# [TASK DETAILS]
List each line of the data that holds the word "Click".

BEGIN GIVEN DATA

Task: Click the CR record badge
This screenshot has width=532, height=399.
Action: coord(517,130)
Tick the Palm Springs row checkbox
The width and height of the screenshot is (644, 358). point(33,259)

END GIVEN DATA
BEGIN GIVEN DATA

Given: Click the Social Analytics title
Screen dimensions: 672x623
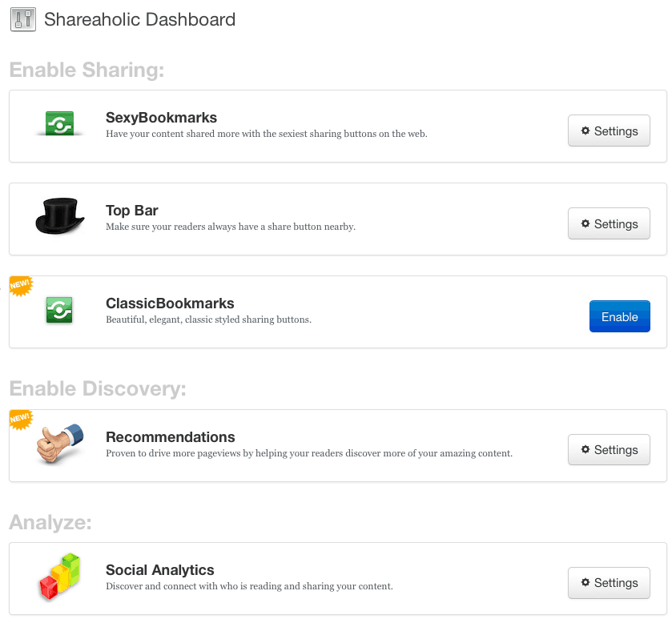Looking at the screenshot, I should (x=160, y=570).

END GIVEN DATA

# [ANSWER TO THE PROBLEM]
Task: Click the CR record badge
Given: Click the Social Analytics title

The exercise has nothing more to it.